Henry Coutts was one of four colonial soldiers to receive a woollen scarf knitted by Queen Victoria in recognition of an act of gallantry. Born on 14 November 1866 at Coutts Island in Canterbury, he farmed at Ngaere in Taranaki before joining No. 1 Company of the First Contingent. While in South Africa he was promoted to Lance Corporal.
At Koornspruit on 31 March 1900, Coutts risked his own life to rescue a wounded non-commissioned officer of the Burmese Mounted Infantry. Although the officer died after being brought to the aid station, Coutts was awarded one of the Queen’s Scarves.

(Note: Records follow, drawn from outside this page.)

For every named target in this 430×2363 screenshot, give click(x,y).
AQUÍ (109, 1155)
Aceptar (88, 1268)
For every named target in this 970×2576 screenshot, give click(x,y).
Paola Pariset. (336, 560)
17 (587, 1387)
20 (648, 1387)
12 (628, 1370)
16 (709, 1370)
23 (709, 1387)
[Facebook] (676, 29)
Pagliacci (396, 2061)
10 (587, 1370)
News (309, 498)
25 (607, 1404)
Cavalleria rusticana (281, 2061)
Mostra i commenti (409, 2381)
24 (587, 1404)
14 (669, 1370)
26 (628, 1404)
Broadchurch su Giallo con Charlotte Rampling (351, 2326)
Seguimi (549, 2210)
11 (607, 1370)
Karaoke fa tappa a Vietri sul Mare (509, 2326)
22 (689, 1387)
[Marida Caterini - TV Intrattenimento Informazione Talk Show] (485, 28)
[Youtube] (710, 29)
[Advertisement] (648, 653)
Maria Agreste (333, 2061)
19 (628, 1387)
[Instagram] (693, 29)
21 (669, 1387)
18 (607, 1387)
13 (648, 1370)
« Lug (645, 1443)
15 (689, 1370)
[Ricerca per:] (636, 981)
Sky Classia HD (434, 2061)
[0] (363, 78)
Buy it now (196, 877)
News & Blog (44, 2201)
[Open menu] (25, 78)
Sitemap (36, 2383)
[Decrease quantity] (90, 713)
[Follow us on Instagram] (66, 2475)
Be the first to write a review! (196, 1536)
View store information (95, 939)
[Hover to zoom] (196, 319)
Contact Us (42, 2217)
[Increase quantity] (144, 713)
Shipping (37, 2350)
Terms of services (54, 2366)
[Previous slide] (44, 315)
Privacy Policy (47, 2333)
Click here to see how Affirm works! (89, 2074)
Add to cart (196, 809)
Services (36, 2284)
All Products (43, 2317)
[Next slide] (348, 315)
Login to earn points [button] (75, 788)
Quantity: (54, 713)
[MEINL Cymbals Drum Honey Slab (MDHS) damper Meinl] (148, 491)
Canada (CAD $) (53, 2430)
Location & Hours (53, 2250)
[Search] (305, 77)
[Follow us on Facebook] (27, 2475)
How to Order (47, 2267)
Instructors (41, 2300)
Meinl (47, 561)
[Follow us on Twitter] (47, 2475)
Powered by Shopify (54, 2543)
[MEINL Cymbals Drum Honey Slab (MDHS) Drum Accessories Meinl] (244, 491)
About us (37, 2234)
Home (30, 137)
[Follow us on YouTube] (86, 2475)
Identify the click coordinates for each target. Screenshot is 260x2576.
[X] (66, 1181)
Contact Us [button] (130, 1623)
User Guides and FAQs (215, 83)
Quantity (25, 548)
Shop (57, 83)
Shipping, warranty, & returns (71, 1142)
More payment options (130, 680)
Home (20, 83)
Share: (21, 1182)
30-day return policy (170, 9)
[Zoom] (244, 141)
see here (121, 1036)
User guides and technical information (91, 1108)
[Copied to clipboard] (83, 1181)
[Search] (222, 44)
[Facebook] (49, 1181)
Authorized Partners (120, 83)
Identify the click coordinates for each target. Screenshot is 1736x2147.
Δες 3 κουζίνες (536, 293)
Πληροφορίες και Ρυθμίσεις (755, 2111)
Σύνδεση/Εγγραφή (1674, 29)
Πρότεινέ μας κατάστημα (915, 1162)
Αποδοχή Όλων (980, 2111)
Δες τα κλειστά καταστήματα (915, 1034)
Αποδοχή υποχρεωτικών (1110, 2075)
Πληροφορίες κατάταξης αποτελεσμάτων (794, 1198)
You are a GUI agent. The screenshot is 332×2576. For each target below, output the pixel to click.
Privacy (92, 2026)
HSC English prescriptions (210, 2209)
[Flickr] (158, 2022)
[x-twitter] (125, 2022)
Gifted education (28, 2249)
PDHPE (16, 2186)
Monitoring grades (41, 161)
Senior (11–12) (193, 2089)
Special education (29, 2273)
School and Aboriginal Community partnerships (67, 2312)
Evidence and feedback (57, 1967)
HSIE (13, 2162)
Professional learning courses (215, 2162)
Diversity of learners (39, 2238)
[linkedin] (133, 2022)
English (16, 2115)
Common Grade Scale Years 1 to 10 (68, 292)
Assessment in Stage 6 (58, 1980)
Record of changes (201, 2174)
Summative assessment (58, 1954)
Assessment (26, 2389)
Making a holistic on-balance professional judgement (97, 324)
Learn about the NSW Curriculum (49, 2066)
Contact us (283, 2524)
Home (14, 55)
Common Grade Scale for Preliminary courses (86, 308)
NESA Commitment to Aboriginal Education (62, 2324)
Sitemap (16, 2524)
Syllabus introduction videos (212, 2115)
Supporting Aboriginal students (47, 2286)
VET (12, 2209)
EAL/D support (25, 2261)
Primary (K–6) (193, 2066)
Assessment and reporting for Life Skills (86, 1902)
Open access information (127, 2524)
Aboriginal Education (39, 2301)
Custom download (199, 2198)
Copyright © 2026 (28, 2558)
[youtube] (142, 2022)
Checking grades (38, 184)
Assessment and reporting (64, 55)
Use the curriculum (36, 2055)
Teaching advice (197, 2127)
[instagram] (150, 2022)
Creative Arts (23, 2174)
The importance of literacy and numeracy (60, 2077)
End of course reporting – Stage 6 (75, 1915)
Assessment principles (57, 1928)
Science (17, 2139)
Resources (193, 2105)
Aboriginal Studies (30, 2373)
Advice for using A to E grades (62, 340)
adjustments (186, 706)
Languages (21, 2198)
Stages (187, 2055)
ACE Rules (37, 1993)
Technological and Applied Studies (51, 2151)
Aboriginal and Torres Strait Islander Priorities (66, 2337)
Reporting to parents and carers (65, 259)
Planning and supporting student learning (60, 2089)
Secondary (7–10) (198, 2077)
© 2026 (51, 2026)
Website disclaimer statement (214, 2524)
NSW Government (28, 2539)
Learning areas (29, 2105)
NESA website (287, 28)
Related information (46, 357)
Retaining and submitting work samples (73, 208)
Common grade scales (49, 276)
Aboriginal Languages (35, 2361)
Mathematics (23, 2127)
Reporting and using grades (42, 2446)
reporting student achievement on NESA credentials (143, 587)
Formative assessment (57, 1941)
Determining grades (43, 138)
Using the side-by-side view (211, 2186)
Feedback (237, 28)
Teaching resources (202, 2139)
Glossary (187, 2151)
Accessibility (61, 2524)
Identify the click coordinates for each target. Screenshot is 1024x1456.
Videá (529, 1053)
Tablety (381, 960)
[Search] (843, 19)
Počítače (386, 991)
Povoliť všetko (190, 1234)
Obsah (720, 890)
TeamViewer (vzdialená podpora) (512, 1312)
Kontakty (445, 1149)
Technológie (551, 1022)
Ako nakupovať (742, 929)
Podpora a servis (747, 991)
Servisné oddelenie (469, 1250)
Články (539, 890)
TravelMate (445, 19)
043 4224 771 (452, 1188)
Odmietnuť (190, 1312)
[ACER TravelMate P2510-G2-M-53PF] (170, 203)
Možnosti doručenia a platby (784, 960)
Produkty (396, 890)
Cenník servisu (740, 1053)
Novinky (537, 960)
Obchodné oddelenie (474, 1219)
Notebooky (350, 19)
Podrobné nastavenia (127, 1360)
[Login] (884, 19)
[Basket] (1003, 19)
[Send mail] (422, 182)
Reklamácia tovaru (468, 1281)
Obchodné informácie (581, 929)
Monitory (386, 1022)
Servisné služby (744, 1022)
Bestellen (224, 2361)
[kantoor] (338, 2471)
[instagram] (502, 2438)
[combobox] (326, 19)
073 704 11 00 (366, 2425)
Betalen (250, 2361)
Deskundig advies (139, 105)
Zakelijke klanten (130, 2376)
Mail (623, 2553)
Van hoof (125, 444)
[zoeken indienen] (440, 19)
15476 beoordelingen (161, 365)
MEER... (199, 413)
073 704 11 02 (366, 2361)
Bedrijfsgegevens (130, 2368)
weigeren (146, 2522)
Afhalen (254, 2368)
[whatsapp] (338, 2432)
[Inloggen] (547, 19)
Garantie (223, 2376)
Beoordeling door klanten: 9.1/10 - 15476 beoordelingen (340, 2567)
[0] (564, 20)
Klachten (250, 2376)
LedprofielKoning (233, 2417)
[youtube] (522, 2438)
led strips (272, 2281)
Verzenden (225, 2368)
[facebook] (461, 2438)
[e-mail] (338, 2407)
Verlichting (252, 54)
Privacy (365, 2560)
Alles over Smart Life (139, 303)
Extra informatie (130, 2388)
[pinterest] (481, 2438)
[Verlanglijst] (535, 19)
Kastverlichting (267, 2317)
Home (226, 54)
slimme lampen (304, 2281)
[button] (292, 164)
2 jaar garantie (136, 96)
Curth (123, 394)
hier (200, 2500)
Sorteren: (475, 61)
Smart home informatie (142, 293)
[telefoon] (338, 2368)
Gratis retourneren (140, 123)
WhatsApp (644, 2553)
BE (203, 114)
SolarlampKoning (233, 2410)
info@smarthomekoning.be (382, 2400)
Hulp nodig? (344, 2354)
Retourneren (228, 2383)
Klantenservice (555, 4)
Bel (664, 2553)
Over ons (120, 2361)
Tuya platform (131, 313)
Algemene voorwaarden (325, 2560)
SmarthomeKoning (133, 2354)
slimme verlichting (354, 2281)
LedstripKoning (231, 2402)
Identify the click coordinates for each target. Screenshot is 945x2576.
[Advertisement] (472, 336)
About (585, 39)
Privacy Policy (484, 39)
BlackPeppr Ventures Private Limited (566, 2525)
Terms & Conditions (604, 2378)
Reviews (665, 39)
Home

Under the orders of King Edward VII, this award was later accompanied by a gold star and clasp.
Upon returning to New Zealand, Coutts enlisted once more as a Captain and Quartermaster in the Seventh Contingent. After the war he served as a Captain in the New Zealand Militia and worked as a government valuer. Despite his age he served during the First World War in Britain with the Auckland-Wellington Infantry Training Regiment as Lance Corporal (Acting Sergeant).
Coutts presented his scarf to the New Zealand government in 1913. It was displayed in the General Assembly Library for many years before being gifted to the National Army Museum in the 1980s.
After his military career Coutts continued to farm in the Taranaki region. He died in Wellington in 1944 and was buried in Auckland’s Waikumete Cemetery.